На следующий день, с ощущением, что добренькая, злая, филистерская жизнь, как будто бы ее отовсюду гонит, подпирает, — Елена, громко поблагодарив Ривку за гостеприимство, перебралась обратно домой.
— А тебе уж тут обзвонились за последние дни! — настороженно сообщила с порога Анастасия Савельевна. — Два журналиста каких-то, один из них американец. Один фотограф.

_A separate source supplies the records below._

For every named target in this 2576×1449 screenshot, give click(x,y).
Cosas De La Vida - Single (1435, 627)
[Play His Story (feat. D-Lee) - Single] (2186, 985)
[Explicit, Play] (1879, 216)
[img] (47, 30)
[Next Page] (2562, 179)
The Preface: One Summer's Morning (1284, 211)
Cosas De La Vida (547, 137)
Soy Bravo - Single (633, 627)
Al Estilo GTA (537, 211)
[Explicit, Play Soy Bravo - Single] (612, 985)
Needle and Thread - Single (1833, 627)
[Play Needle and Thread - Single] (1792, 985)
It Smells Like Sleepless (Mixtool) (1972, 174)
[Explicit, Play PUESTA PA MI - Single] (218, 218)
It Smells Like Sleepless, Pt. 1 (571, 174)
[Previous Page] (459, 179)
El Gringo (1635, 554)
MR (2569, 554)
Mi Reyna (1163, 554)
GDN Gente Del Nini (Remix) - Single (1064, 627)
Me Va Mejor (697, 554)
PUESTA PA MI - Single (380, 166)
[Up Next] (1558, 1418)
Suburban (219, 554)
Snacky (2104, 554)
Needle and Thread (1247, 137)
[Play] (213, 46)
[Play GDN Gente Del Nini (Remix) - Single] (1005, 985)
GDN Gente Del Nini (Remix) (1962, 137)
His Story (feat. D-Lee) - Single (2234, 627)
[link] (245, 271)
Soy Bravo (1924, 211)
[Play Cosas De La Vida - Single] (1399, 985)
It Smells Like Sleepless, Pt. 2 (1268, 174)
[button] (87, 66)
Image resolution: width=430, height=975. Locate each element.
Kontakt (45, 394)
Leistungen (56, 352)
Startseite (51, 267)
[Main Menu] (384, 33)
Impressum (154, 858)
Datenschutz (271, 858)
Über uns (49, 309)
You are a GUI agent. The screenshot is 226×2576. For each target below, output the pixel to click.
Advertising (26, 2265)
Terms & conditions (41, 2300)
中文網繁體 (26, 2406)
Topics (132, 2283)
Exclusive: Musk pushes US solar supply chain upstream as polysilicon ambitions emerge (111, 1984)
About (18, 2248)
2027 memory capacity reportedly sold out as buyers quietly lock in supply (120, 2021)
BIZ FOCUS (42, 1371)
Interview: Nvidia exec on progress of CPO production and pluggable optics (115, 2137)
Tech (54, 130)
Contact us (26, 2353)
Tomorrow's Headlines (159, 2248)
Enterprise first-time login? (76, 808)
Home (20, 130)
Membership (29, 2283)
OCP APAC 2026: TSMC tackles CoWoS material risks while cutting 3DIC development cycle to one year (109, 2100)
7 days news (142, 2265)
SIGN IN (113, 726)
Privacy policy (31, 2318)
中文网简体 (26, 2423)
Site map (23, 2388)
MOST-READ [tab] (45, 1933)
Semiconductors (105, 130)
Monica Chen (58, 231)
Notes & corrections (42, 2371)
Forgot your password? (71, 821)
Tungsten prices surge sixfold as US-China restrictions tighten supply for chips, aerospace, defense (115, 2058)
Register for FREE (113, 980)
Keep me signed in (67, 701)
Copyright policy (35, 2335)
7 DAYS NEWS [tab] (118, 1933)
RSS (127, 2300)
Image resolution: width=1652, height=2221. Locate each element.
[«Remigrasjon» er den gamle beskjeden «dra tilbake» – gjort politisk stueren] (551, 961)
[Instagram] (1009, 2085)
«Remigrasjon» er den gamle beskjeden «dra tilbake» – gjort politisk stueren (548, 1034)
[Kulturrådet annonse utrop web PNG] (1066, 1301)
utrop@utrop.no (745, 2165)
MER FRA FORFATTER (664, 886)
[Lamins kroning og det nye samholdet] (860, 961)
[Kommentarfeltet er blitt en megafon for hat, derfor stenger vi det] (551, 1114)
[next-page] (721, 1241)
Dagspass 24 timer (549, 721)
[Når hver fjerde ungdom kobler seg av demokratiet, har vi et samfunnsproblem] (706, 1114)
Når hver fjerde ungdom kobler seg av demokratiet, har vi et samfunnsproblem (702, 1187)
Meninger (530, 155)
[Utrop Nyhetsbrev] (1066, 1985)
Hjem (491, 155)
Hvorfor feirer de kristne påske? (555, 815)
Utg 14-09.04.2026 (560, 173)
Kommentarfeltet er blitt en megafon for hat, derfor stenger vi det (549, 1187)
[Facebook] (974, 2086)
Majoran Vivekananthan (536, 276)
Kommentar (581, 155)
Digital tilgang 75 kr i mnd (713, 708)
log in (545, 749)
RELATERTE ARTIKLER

Какой-то еще режиссер — я, между прочим, такой фамилии не знаю, и очень сомневаюсь, что он… И какой-то юноша из «Юности», — скрупулезно перечисляла Анастасия Савельевна, облокотясь локтем на вертикаль зеркала и кистью той же руки ероша свои волосы. — И всё мужчины, мужчины… Кому ты там, на «Мемориале», телефон-то умудрилась раздать? — без всякой надежды на ответ интересовалась Анастасия Савельевна, пытаясь, кажется, по реакции дочери, понять, нет ли, среди звонивших, как раз поставщика опасной литературы. — Вон там у тебя на столе бумажка, я тебе всё записала, что они просили передать — и их телефоны.
Впрочем, как только Анастасия Савельевна увидела, что задумчивая, измученная дочь ругаться с ней ни за что прошлое не собирается — тут же сняла оборонительную стойку, забыла про все тревоги, забежала, вперед Елены, в ее комнату, — и плюхнулась, поджав под себя ногу без приглашения на «оттоманку» — и пошла рассказывать в лицах, как пришли к ней, внезапно, проверяющие, велели устроить зачетный урок, и, как, вызванная надзирательницей из вышестоящей инстанции, к доске, по списку, отвечать студентка «абсолютно плавала в вопросе — ну ничегошеньки не знала!»
— Я смотрю — девчонка аж дрожит вся… Волнуется… И мне пришлось немедленно же выйти к доске, — со слезам на глазах рассказывала Анастасии Савельевна, — и, делая вид, что я студентку эту допрашиваю с пристрастием, на самом деле за нее весь урок отвечать, подсказывать ей контекстом ответы. А эта дура, проверяющая, присланная, так ничего и не поняла. Я девочке четверку поставила. Всё обошлось, представляешь! Слава Богу!